Wiz, I'm not sure R8 gets a lot of traction in Oz. Morse taper still seems to be the preferred style for bench top mills, larger machines use NT. Morse taper collets are readily available, I have some myself but I do like the ER system. My lathe has a MT3 taper in the tailstock and a MT4 in the spindle so it sort of made sense to stick with this for me. All my large drills are either MT2 or three, thus I can use them in both machines. I have never used R8 so I can't say which is better, my advice to any hobbiest would be to stick to the system that is the most popular in the country you reside in, that way you are more likely to pick up old tooling at car boot sales that will fit your machine, particularly if you are a bit of an old scrounger like me!
Cheers, Peter.


----------



## deeferdog (Nov 10, 2017)

Hey Marv, check out this mob,https://www.banggood.com/search/er-collets.html  I find them good to deal with. Cheers, Peter


----------



## bruedney (Nov 11, 2017)

Have al look at James' thread on threads here http://www.homemodelenginemachinist.com/showthread.php?t=26059&page=2


----------



## marvin_schwartz (Nov 11, 2017)

Thanks that post was exactly what I need to do.
The cad diagram was great, that will save a bunch of measuring.

I have some nice stainless which should suit this job well.

So all I need is get the gear and make the bar.
After I practice a bit.

Still don't understand how anyone can put a product on the market that requires you to modify it before it's really usable. 12 inch WW really what sorta rubbish is that.


----------



## Wizard69 (Nov 11, 2017)

If R8 isn't available locally or just not popular I can see why you might want to go to MT.    Around here Bridgeport's are everywhere, in the summer I see many sitting in garages if the garage door is open. ( don't have one though, madness)  That extreme popularity in the past has lead to a lot of cheap R8 shank tooling both used and new.



deeferdog said:


> Wiz, I'm not sure R8 gets a lot of traction in Oz. Morse taper still seems to be the preferred style for bench top mills, larger machines use NT. Morse taper collets are readily available, I have some myself but I do like the ER system.


The ER system is nice but you do end up buying a lot of collets because you end up with a bunch of machinery all using a different ER size.


> My lathe has a MT3 taper in the tailstock and a MT4 in the spindle so it sort of made sense to stick with this for me. All my large drills are either MT2 or three, thus I can use them in both machines. I have never used R8 so I can't say which is better, my advice to any hobbiest would be to stick to the system that is the most popular in the country you reside in, that way you are more likely to pick up old tooling at car boot sales that will fit your machine, particularly if you are a bit of an old scrounger like me!
> Cheers, Peter.



I have to agree with this, it is just around here MT spindle tapers are very uncommon in milling machines.    At least in small machines they are uncommon.      Some of the older mills did have MT tapers but they are long out of production.


----------



## marvin_schwartz (Nov 12, 2017)

Have to stop thinking about this mill. every time I do I come up with another question.

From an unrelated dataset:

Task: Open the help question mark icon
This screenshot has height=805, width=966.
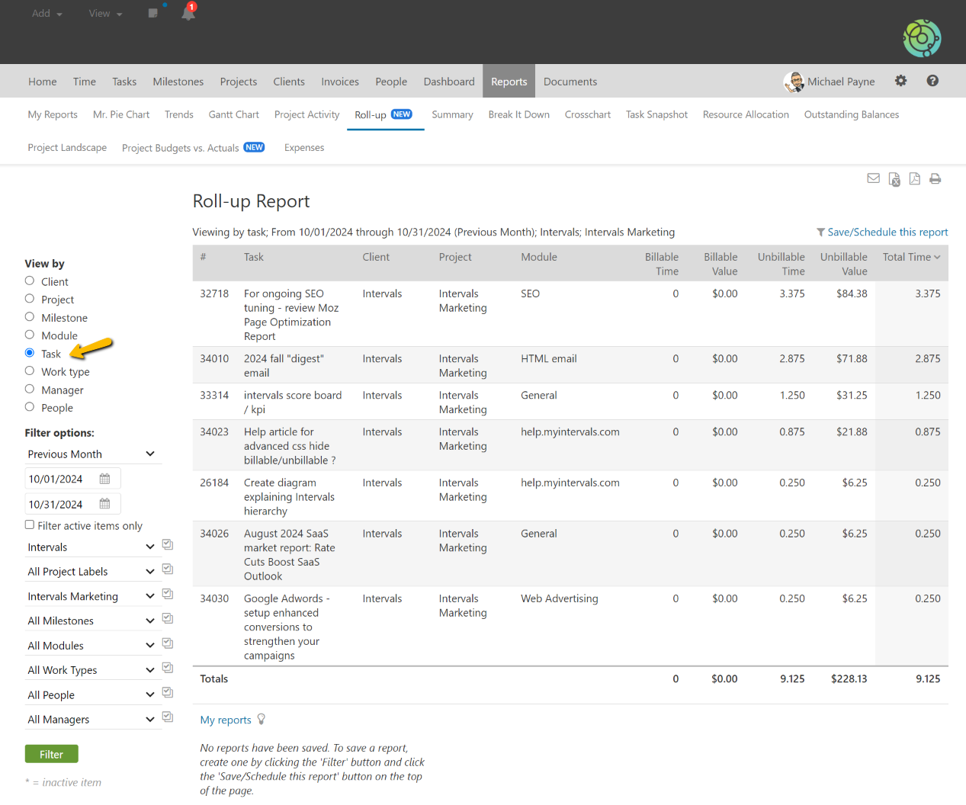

The latest is. Does the supplied drill chuck and shank come with a threaded taper?
If so is it a 1/2" WW that would match the draw bar?
Which means if I make an M12 draw bar the drill shank is on no use. Right?
Or is it a simple tang end which doesn't use the draw bar?


----------



## Journeyman (Nov 12, 2017)

You are over-thinking it a bit Just use 2 drawbars one M12 and the other .5"whit, it is only a matter of a few seconds to swap them over. Failing that it is easy to change the arbour on the drill chuck to M12. I had this problem with my smaller mill, supplied with 3/8"whit drawbar but most of my tooling is 10mm. I just made a new 10mm drawbar and the 3/8" is there if I need it. I rarely use the drill chuck, just put the drills into the ER collet - gives you more headroom.

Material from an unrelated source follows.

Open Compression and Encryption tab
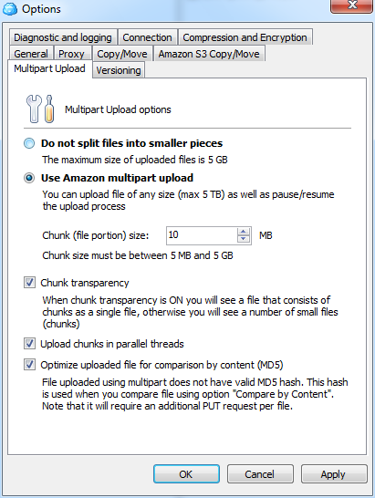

You also say in an earlier post:I'll go with MT3 tooling. 
I'll definitely get the ER32 as I already have a number of bit's that have 20 mm  shanks. 

Now the question is do I go ER20 or ER11? I never considered the ER11  but if it works well it could be a great idea as I'm planning to get a  cheap CNC engraver for plastic and PCB boards, which would take an ER11.​You only need the one  ER32 milling chuck (at least to start with). The collets go from 1.5mm to 20mm so will hold any cutter up to 20mm if you have the full set of 21 collets. Most of the cheap Chinese CNC routers come with the collet holder system built into the high speed spindle so don't need an extra collet chuck.

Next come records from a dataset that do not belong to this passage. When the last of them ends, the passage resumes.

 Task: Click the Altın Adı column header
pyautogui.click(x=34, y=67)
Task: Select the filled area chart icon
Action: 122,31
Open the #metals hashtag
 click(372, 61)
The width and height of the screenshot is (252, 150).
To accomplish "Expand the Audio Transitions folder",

Good luck with the new mill
John


----------



## marvin_schwartz (Nov 12, 2017)

Sounds like the best option is to have 2 draw bars. The 1/2" WW and the M12 this way I have the best of both worlds.
Easy


----------



## deeferdog (Nov 12, 2017)

Marvin, I don't own, nor have I seen for sale here locally any new tooling with 1/2" WW. When I inquired of H&F why they bring in the machine with this thread in the drawbar, the salesman I spoke to didn't know that it was. Makes you sad, doesn't it?  Unfortunately, the world today is not what it was or perhaps it's just that I'm getting old. Two drawbars would drive me nuts. I would make all the tooling M12. (Too be honest, I don't think you'll have any choice). Cheers, Peter


----------



## Cogsy (Nov 13, 2017)

I have to use 2 drawbars. Probably half my tooling is M12, the others 1/2 WW. I keep the appropriate drawbar with the matching tools and it's become a habit to change it so that I don't even notice I'm doing it. Would be nice to standardise but I can't afford to. Maybe one day.


----------



## goldstar31 (Nov 13, 2017)

I agree with Cogsy and would go on to suggest thatas one's accessories grow, appropriate draw bars should be made/bought.
Furthermore, it is good engineering practice to have correct sized and tapped draw bars for other tools such as lathes and drilling machines.

I have a lot of the things

N


----------



## marvin_schwartz (Nov 13, 2017)

Spoke to H^F they import the unit with a 1/2" draw bar but the guy mentioned there was another importer that brings them in with an M12 draw bar. 
Does anyone know who this other importer might be?
If they have a replacement M12 draw bar it would save making one up.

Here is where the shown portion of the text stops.